Explained: What went wrong with the 11 disputed House Districts, including a Republican delegate’s ‘murky recollection’ in court

By: - August 30, 2018 6:01 am

The floor, emblazoned with the state seal, of the Virginia Capitol in Richmond, CCO via Wikimedia Commons.

Everyone knows the short version at this point: A panel of federal judges ruled that the General Assembly illegally packed black voters into 11 House of Delegates’ districts and has ordered lawmakers to redraw them, a process that’s beginning today.

But the long version is a bit more nuanced and involves two important protections for minority voters. The court ruled that Republicans ran afoul of one while trying to meet the intent of another.

And in the process, the judges said in their ruling that they didn’t believe the testimony offered by Republicans’ star witness, Del. Chris Jones. Though Jones oversaw the 2011 House redistricting effort, the larger, concurrent process of redrawing legislative boundaries was widely supported by both parties as an incumbent protection plan.

The Voting Rights Act required Republicans to protect 12 majority-minority districts in the House of Delegates.

Under the act, the Republican-controlled House could not redistrict in a way that would dilute black voters’ ability to elect their preferred candidates in those 12 districts, all of which are in the Richmond-Petersburg area, Hampton Roads and Southside.

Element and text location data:
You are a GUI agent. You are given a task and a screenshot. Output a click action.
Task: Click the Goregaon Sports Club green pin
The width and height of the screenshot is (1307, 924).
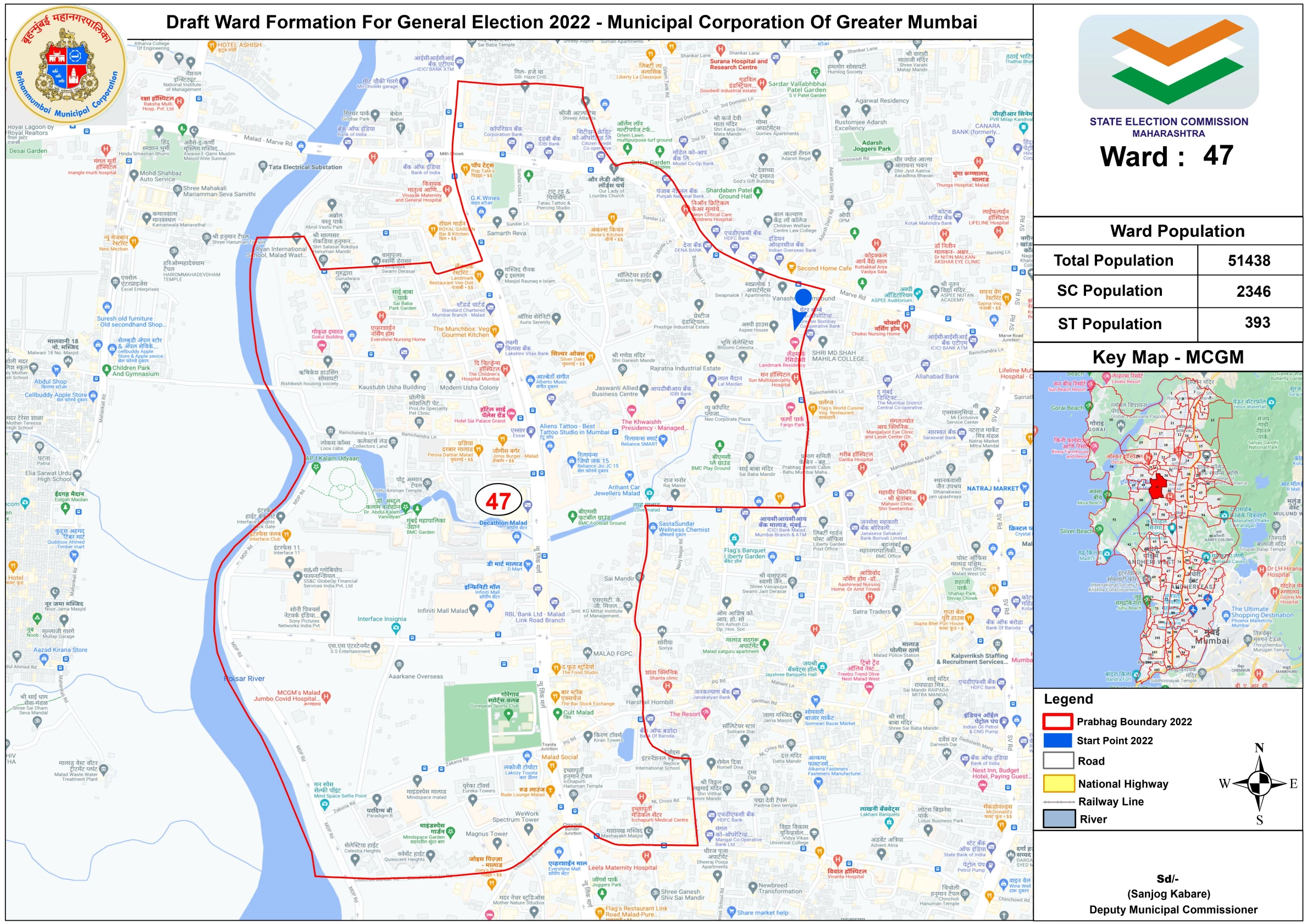click(509, 714)
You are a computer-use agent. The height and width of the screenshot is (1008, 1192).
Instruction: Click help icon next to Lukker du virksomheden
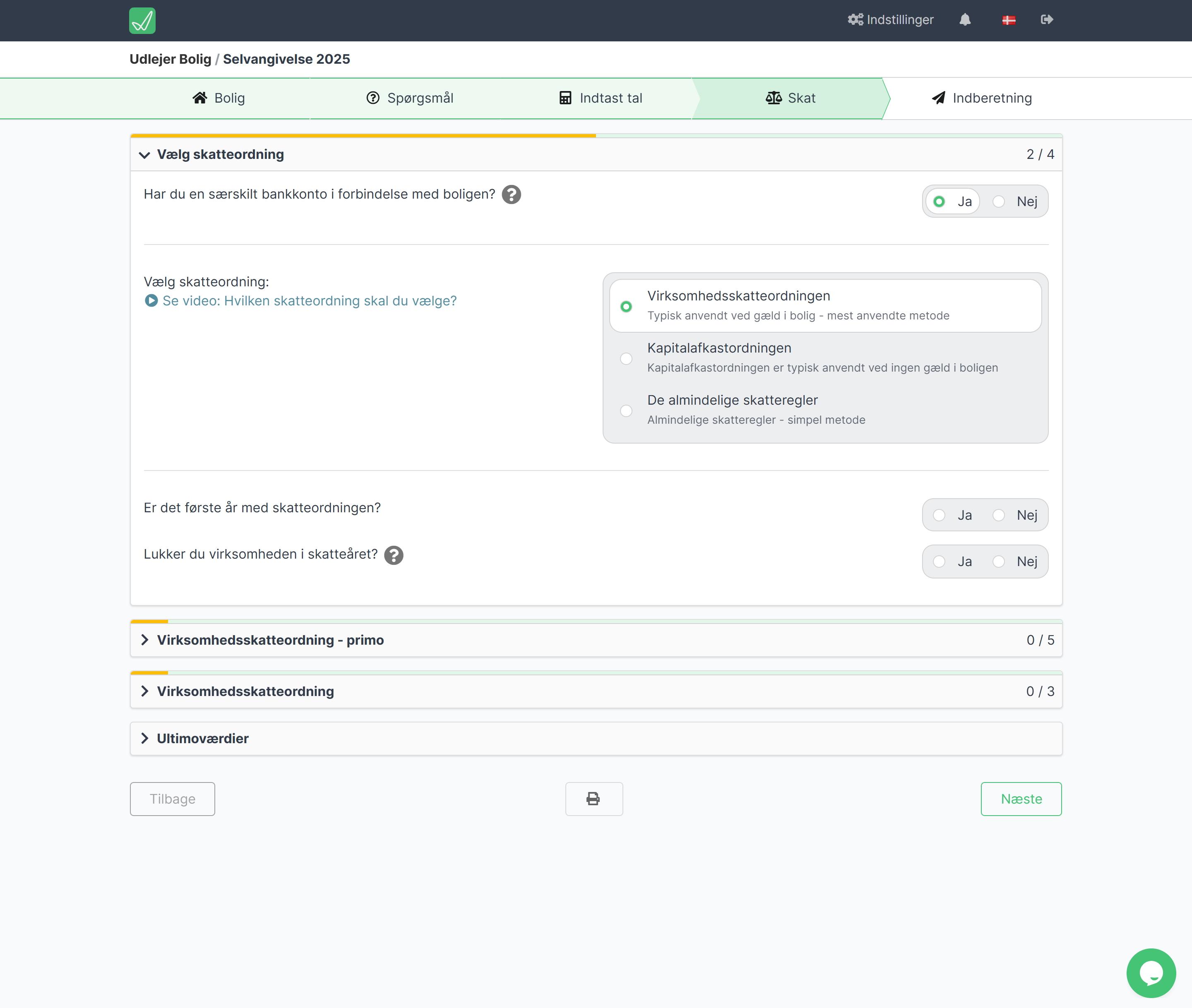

What you will do =
What comes next in the article about Virginia's 11 disputed House districts? Write the passage that follows its final sentence. You won't need the data above.

Answer below =
But they also couldn’t redraw lines based on the race of voters alone. That would be racial gerrymandering, and it’s a violation of the Equal Protection Clause, part of the 14th Amendment to the U.S. Constitution.

In its ruling, the court wrote that: “By assigning voters to districts based on race, a state ‘engages in the offensive and demeaning assumption that voters of a particular race, because of their race, think alike, share the same political interests, and will prefer the same candidates at the polls.'”

The court ruled that’s exactly what the House did, setting a strict threshold of 55 percent for black voters in each of the districts.

And by going too far, the maps actually diluted black voters’ voices by drawing them into the same districts from nearby contested districts.

How do you meet the goals of the Voting Rights Act without considering race?

Lawmakers can consider race. They just can’t set what the court called a “mechanical quota” that then takes precedent over traditional redistricting concerns such as uniting communities with shared interests, compactness, political affiliation and protecting voters.

And in fact, the court upheld one of the 12 challenged districts: the 75th in Southside represented by Del. Roslyn Tyler, D-Sussex.

In the case of that district, they ruled that Republican lawmakers had engaged in a district-specific analysis that led them to the conclusion that a 55-percent threshold was necessary to meet the goals of the Voting Rights Act.

Where lawmakers got into trouble is when they then took that 55-percent threshold and applied it to the 11 other protected districts.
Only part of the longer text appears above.